The Adapteva team never ceases to amaze me vs what most are cranking out. This is pretty awesome. More awesome is this part of the PDF:
“Due to the scale of the challenges faced by the Epiphany-V related to process migration, architecture co-
development, RTL rewrite, and EDA flow rampup, the project was in a constant state of flux, causing stall
cycles on a daily basis. The project was kicked off September 9th, 2015 with a design team consisting of
Andreas Olofsson, Ola Jeppsson, and two part time contractors. From January 2016 through tapeout in the
summer of 2016, design stall cycles forced Andreas Olofsson to complete the project alone to stay within the
fixed-cost DARPA budget. The tapeout of a 1024-core 16nm processor in less than one year with a skeleton
team demonstrate it’s possible to design advanced ASICs at 1/100th the cost of the status quo.”
Andreas Olofsson did it alone. A bad motherfucker in ASIC design. Feel free to contract next cutting-edge development entirely to him. Haha.
The problem isn’t taping out the ASIC: that is in fact doable with a skeleton team. The number of RTL devs even on major CPU/GPU projects is often quite small. One person doing a 1000-core CPU is still impressive, of course (though keep in mind if you do the math, he’s doing 15 hours a day, with no weekends, for 9 months…)
The thing that takes all your resources is your verification team, which often is 10 times larger than your actual dev team. Your tapeout costs 100 million dollars each time you do it, and you better not ship a broken chip. Nowadays, you often even have a verification verification team, responsible for verifying the verification.
I would be very, very nervous about a company that talks about finishing a chip with very few people; even if they have the most brilliant Verilog programmers in the world, without DV to accompany it, the chip they tape out will be littered with bugs.
Generally true. I’ve seen quite a few projects like Sandia’s SSP using a combo of conservative design with asynchronous components to get first-pass silicon with few to no defects. So, I know it can be done. Only question is if their flow has similar properties or they just skip key work as you suggested. Default rule is to be suspicious.
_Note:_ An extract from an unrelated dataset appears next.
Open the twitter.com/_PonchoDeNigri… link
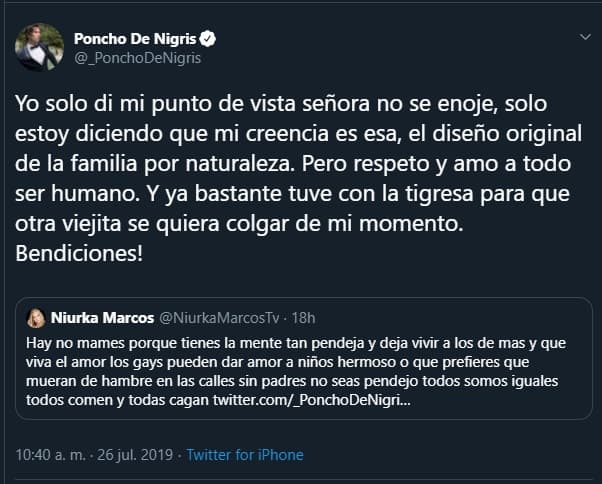 tap(312, 400)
The tapeout of a 1024-core 16nm processor in less than one year with a skeleton team
The power of automated tools!
The Epiphany-V was designed using a completely automated flow to translate Verilog RTL source code to a
tapeout ready GDS, demonstrating the feasibility of a 16nm “silicon compiler”. The amount of open source
code in the chip implementation flow should be close to 100% but we were forbidden by our EDA vendor
to release the code. All non-proprietary RTL code was developed and released continuously throughout the
project as part of the “OH!” open source hardware library. The Epiphany-V likely represents the first
example of a commercial project using a transparent development model pre-tapeout.
Thought you might like this reply he finally got around to on how he managed the verification:
“Modern SOCs might have 100 complex blocks. We had 3 simple RTL blocks (9 hard macros). Top level communication approach was "correct by construction”. Nothing is for free."
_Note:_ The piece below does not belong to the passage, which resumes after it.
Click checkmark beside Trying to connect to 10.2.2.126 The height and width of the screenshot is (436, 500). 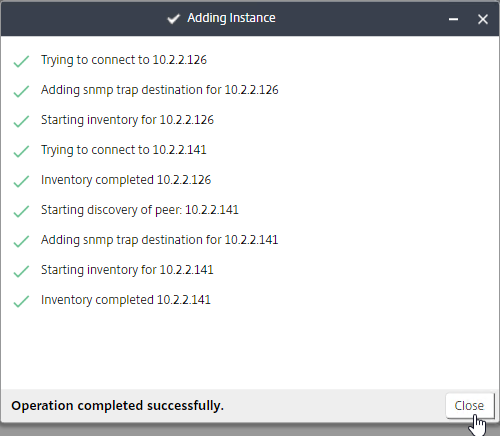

Also mentioned in another comment to not expect all the cores to work due to difficulties of small project on 16nm. That node is still experimental versus other ones. Some of the cores might glitch out.
I’ll add that they got from start to two, product iterations spending only around $3 million. Here’s some things they wrote about that:
I know they use 3rd party I.P. where possible, shuttle runs (multi-project wafers), regular structures that connect in regular ways, and customers in HPC that pay enough to justify development costs. The recent work had a DARPA contract of sorts which might have covered some nice, verification tooling and extra I.P.. Alas, he told me on Hacker News he isn’t going to write up how that process works since he’s focused on product development. He’ll open-source the code if EDA vendor lets him to let us see it ourselves but won’t take extra time to do synthetic examples to avoid pissing them off.
Sucks but I get it.
Wow, I thought this project was vaporware! Here’s the PDF with more information on the ISA.
There’s also an experimental port of Erlang to these chips that I’d love to try out.